O Ipea (Instituto de Pesquisa Econômica Aplicada) revisou sua projeção para a inflação neste ano a 7,1%, de 5,9% antes, bem acima do teto da meta do Banco Central, de 3,75%. Já o Itaú projeta que o IPCA feche o ano em 6,9%.

Para o economista-chefe da instituição, Mario Mesquita, a situação é problemática, com pico superior a 9% no acumulado em 12 meses. “Até achamos que cai no fim do ano, mas para quase 7%, ainda bastante elevado e bem superior à meta perseguida pelo BC”, disse Mesquita.

O que está pressionando os preços? Segundo o Ipea, as taxas de inflação brasileiras seguem bastante pressionadas devido a uma combinação de aceleração de preços monitorados, inflação de alimentos e bens industriais em patamares elevados e movimento inicial de recomposição dos preços dos serviços.

O instituto destacou ainda em sua mais recente revisão que parte da alta da inflação já era esperada, mas problemas climáticos, o relaxamento do isolamento social e a retomada do emprego trouxeram pressões adicionais aos preços.

“As sucessivas altas das cotações das commodities no mercado internacional e os eventos climáticos adversos – a longa estiagem e a ocorrência de geadas em regiões de produção agrícola – surpreenderam negativamente e desencadearam novos aumentos de preços de alimentos e de energia”, disse o Ipea em sua Carta de Conjuntura.

Qual a previsão de inflação para 2022? O Ipea calcula alta do IPCA de 4,1%, contra objetivo de 3,50%. Já o Itaú estima um IPCA de 3,9% em 2022.

Em relação ao cenário para 2022, a perspectiva do Ipea é de uma certa acomodação, dado que a trajetória de alta dos juros pode ser um freio para o aumento dos preços.

“Para 2022, as expectativas estão ancoradas em uma acomodação nos preços internacionais das commodities e na baixa probabilidade de um fenômeno La Niña intenso, gerando, por conseguinte, menor pressão sobre alimentos, combustíveis e energia elétrica”, disse o Ipea.

“Os riscos à inflação em 2022 seguem associados aos preços das commodities e à taxa de câmbio”, completou.

Para o Ipea, as perspectivas para os próximos meses são de mais pressão, derivadas dos combustíveis e energia elétrica, além de alimentos e serviços.

“A perspectiva de continuidade de alta nos preços dos alimentos no mercado internacional, especialmente das proteínas animais, aliada à variação recente maior que prevíamos, elevou a projeção de alimentos no domicílio de 5,0% para 6,9%”, explicou o instituto.

O que o emprego tem a ver com a inflação?
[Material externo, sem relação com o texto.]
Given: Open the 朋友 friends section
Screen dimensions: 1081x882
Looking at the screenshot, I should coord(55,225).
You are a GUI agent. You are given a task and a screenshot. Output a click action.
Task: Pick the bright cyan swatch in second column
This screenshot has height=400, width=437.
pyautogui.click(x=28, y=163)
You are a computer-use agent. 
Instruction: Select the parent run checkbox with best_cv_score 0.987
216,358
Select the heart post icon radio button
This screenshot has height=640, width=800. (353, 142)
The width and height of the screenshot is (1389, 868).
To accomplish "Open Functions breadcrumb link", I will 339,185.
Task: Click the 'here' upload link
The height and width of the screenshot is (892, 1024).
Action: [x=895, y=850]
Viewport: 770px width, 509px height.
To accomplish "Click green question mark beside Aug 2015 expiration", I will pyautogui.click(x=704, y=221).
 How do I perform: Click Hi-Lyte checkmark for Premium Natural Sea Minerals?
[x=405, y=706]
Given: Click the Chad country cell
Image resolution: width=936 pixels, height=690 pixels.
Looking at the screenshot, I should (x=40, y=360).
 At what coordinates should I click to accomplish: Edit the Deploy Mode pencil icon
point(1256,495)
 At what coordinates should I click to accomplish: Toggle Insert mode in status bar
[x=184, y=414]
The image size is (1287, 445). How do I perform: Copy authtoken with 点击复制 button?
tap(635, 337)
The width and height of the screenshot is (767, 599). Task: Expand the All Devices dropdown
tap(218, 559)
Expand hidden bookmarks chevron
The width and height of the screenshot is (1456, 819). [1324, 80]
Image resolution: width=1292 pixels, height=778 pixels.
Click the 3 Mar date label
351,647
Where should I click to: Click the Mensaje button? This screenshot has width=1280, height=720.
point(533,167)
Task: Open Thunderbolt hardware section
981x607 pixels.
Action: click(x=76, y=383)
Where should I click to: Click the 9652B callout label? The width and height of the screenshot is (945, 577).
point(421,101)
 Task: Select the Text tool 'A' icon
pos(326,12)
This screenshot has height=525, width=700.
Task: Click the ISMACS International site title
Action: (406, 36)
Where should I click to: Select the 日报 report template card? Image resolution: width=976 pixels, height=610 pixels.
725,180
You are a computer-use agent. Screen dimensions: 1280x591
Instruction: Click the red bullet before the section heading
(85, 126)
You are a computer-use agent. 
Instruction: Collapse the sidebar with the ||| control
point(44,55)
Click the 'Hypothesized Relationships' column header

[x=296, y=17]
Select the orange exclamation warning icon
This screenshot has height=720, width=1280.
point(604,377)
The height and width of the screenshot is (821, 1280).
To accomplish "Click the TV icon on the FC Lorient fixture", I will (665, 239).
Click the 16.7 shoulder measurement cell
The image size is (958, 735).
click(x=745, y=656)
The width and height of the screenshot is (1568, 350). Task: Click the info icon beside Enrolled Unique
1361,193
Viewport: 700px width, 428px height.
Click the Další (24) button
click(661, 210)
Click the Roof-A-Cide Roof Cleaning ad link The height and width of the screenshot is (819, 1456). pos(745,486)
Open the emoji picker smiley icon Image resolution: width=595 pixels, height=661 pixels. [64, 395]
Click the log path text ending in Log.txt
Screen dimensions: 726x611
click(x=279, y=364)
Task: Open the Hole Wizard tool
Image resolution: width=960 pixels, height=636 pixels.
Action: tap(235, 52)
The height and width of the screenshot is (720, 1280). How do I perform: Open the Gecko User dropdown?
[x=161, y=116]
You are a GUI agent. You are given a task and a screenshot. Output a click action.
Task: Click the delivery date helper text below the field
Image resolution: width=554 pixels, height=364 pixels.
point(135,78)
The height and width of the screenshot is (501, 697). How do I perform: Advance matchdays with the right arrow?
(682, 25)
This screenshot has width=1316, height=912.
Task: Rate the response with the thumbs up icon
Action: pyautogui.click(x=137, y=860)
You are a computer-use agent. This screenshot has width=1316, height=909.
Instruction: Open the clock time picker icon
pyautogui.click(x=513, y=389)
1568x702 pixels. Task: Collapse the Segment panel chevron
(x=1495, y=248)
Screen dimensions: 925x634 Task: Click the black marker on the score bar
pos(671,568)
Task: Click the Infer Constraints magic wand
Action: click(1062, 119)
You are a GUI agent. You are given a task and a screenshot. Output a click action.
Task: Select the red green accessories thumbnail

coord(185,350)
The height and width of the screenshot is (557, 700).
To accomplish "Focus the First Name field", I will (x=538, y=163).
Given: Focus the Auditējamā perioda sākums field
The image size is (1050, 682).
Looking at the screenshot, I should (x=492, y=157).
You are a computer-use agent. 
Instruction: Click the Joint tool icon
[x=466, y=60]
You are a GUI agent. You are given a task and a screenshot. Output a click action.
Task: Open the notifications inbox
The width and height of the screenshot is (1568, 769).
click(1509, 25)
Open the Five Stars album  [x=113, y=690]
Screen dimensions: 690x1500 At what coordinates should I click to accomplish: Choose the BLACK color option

A recuperação do emprego aumenta o consumo, pressionando preços. “Adicionalmente, a recuperação do mercado de trabalho formal e o relaxamento das medidas de distanciamento social, em razão do avanço da vacinação, trouxeram, nos últimos meses, um maior dinamismo ao setor de serviços, gerando margem para uma recomposição de preços nesse segmento”, completou o Ipea.